I took Sept 17, and got a decent score. Not the score I want or need. But the dilemma begins: how do you shake the "where do I go from here?" vibe?? I did decently, LR being my weak point, and I'm a very self-driven studier. My issue is that so many study plans are focused on starting from square one. I've done the CC twice, am now working with a tutor, but I sit at my desk and kind of just shuffle from one paper to the next. How do you get back into the groove? Having checked out some tips, I did watch a couple webinars, reviewed some CC, am working through the Trainer as a refresher, but I'm terrified of doing worse and learning the "wrong" way. Ay yai yai, help please!

Comments

  • AlexAlex Alum Member
    23929 karma

    @"alexandra.marlene" said:
    Hey all!
    I took Sept 17, and got a decent score. Not the score I want or need. But the dilemma begins: how do you shake the "where do I go from here?" vibe?? I did decently, LR being my weak point, and I'm a very self-driven studier. My issue is that so many study plans are focused on starting from square one. I've done the CC twice, am now working with a tutor, but I sit at my desk and kind of just shuffle from one paper to the next. How do you get back into the groove? Having checked out some tips, I did watch a couple webinars, reviewed some CC, am working through the Trainer as a refresher, but I'm terrified of doing worse and learning the "wrong" way. Ay yai yai, help please!

    I think I had a similar issue. I took a long hiatus from studying this year (from like Feb to Sept) and when I came back I felt lost. The first thing I would do is to take a PT. You need to evaluate where you're at in relation to your target score. Once you have that info, come back to the forum and I'm sure we will be able to give you more personalized advice. Generally speaking, you'll likely want to review weak areas and drill those weaknesses. If you've gone through the CC twice, I don't think you need to go back through it again, not in its entirety at least.

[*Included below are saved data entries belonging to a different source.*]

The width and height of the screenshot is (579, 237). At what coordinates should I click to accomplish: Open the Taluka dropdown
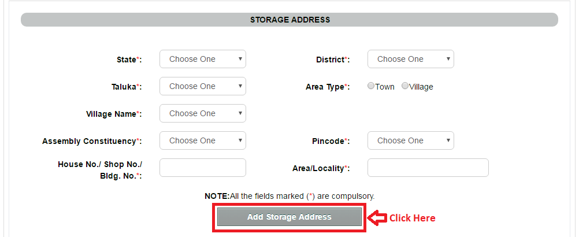coord(202,86)
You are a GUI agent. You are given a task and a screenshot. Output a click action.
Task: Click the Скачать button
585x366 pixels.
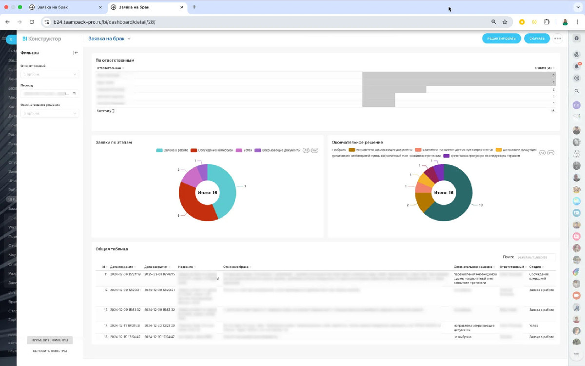coord(537,39)
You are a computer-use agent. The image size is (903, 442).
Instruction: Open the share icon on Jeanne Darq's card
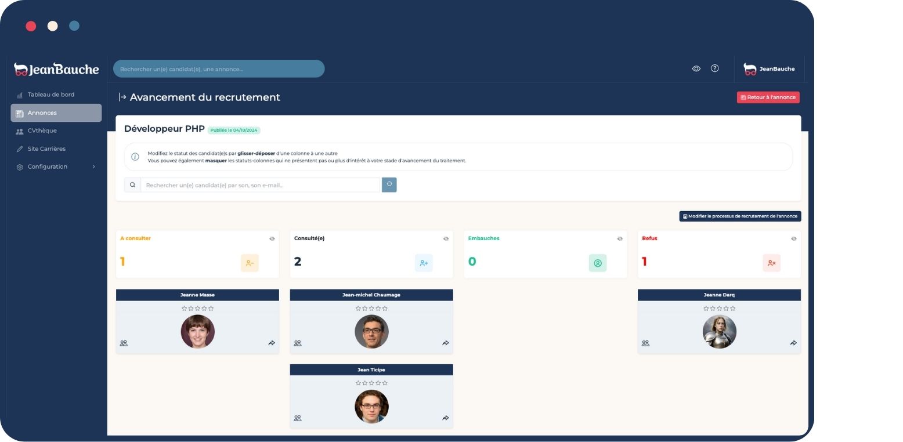(793, 343)
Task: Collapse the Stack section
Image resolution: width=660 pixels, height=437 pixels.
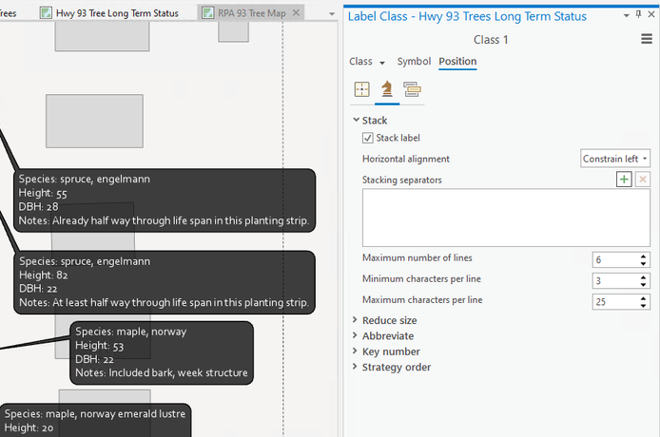Action: (x=356, y=121)
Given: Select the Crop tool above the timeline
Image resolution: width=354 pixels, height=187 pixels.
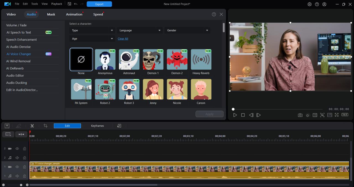Looking at the screenshot, I should click(45, 126).
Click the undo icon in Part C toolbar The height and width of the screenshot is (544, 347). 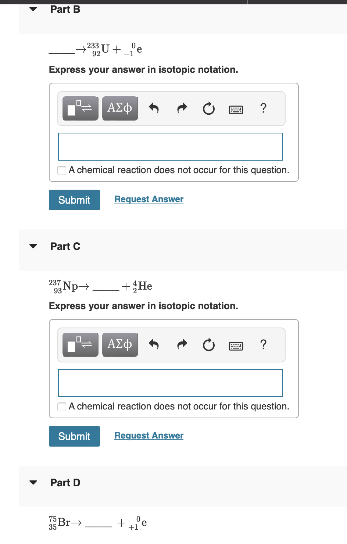coord(154,344)
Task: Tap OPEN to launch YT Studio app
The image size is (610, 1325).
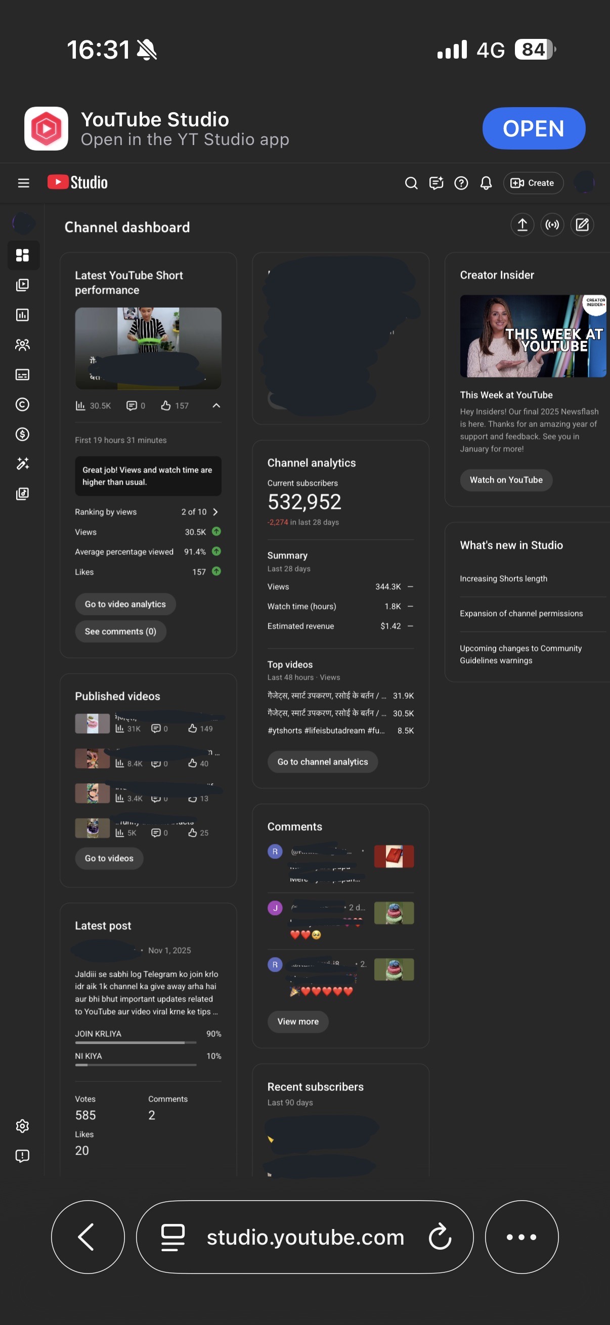Action: pyautogui.click(x=533, y=129)
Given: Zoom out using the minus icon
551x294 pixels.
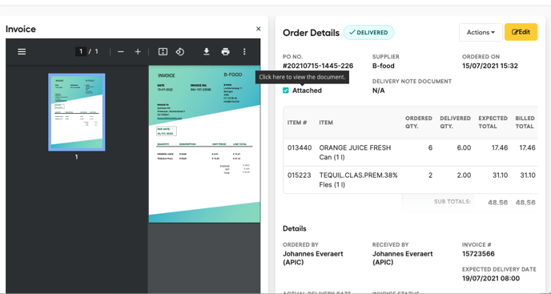Looking at the screenshot, I should (x=121, y=52).
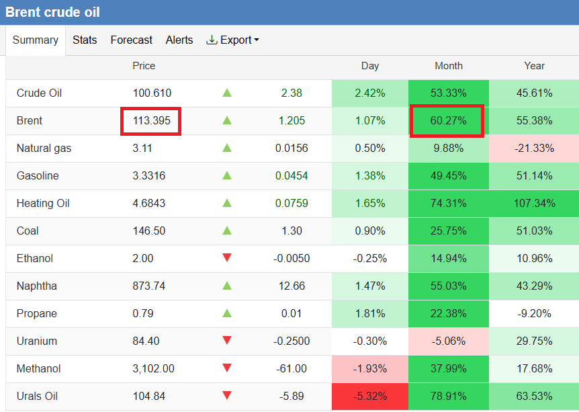Select the Alerts tab
Viewport: 579px width, 412px height.
(179, 40)
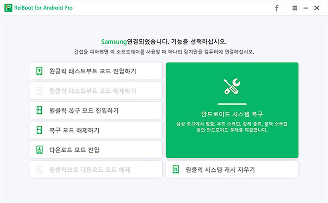Image resolution: width=328 pixels, height=203 pixels.
Task: Open 안드로이드 시스템 복구 green panel
Action: pyautogui.click(x=232, y=110)
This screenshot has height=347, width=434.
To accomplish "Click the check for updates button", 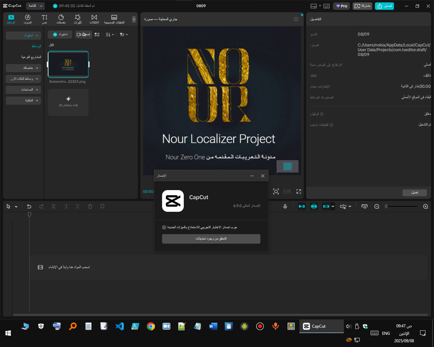I will click(211, 239).
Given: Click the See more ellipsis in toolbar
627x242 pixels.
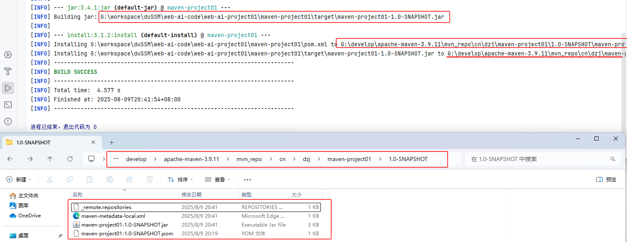Looking at the screenshot, I should [247, 179].
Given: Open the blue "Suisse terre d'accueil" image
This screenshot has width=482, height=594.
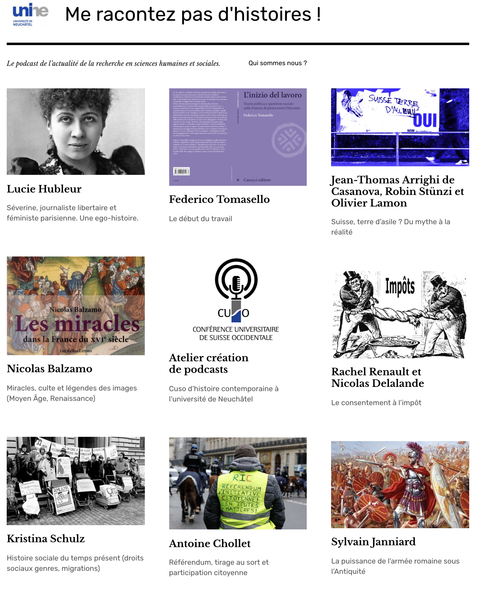Looking at the screenshot, I should (x=400, y=127).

Besides, you already have a decent score so it seems like you were on the right path. :)

    I think a really important mindset I adopted that not only helped me "get back in the groove" but also stay in the groove was the setting of concrete daily goals. When I first began studying, I would aim to do X amount of hours of prep each day. A lot of that time would be spent figuring out what exactly it was I should be doing. Now I set out to complete tangible goals each day. For example, one of my study session may look like this: try to master/fool proof 2 games and do 1 section of LR w/ blind review. It doesn't seem like much, but it's somewhere to start. And it's something you that you can complete and know you've accomplished.

  • tanes256tanes256 Alum Member
    2573 karma

    @"alexandra.marlene" take a look at your analytics and drill the LR questions you're weakest on. After you drill BR and then return to the curriculum if you need to. Maybe do 5-10 questions of a few specific question types each day.

  • pioneer321pioneer321 Free Trial Member
    328 karma

    You say that LR was your weakest section, so that is the one you should be most focused on while drilling. To me it seemed that the most difficult part about studying for a retake was actually starting. But, like @"Alex Divine" said, start by taking a PT or two to see where you're at, but also to kinda start getting in rhythm with the test.

    As far as LR, first of all, make sure that you have grounded and clear cut strategies for each question type, to the point where these strategies turn into intuition. After that, I really believe that it boils down to a simple repeated drill and review process. I have also found that writing my own explanations during BR was helpful in solidifying the reasoning used.

    Now, as for being terrified of doing worse, that might just be something that you need to learn to deal with, and trust in your process. As you keep studying and see repeated improvement, that should help too. Personally, whenever I had a really bad section of a low PT and needed some motivation, I would just go back to the analytics page to see that little graph that shows your long time progress to remind myself of how far I've come.